El doctor Francisco Pereda se había peleado con su colega y amigo, Marcelo Correa. Los dos son oftalmólogos. Competían sin desearlo, pero lo hacían. Tal vez, inconscientemente, también lo deseaban. A veces se iban de boca, o no se hablaban por una semana, y luego volvían a hacer las pases, se tomaban unas Wasteiner en el bar de la esquina, y todo quedaba en la nada. Pero dicen las malas lenguas que se echaban en cara asuntos privados. Francisco se quejaba de ciertos excesos nocturnos por parte de Marcelo —para decirlo más claro, alcohol y putas compartidas—.

Correa, sin embargo, no se daba por aludido y le recriminaba a su colega la poca seriedad en ciertos asuntos médicos que requerían una supervisión o consulta por parte de otro médico, pero Francisco menoscababa o simplemente rechazaba las quejas de su amigo, sin más preámbulos.

Pero esta vez había sido diferente.

Esa tarde, y según algunos practicantes, Pereda y Correa habían discutido en voz alta, casi a los gritos. Los practicantes, que oían de lejos la discusión, vieron cómo los dos oftalmólogos se empujaban, casi a punto de irse a las manos. Miguel Suárez, uno de los custodios de la clínica, los tuvo que separar.

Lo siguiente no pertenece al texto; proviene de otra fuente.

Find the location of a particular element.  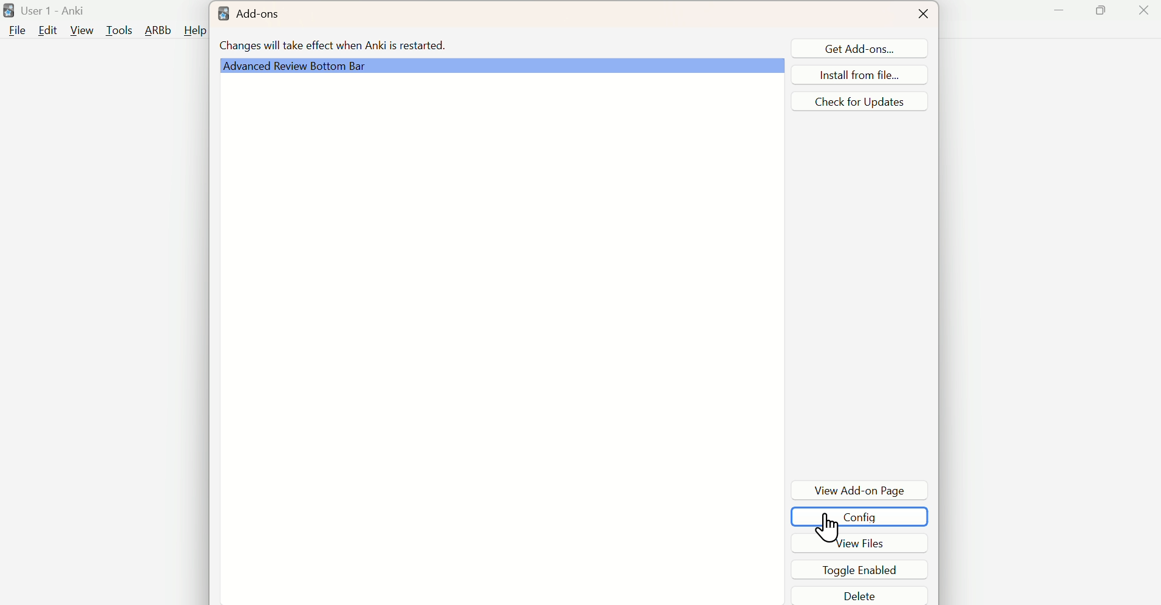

Por eso Francisco llegó a la cochera, subió a su auto y, quizá intentando olvidarse del mal día y del trabajo, se instaló en la butaca de su Audi cero kilómetro, se colocó el cinturón de seguridad, seguramente encendió el mp4, y Sebastián Bach hizo lo suyo. Lo sabemos porque el pen drive estaba cargado con tres gigas de música de ese autor. Lo cierto es que Francisco tal vez se acomodó en la butaca, cerró por unos segundos los ojos, y jamás volvió a abrirlos.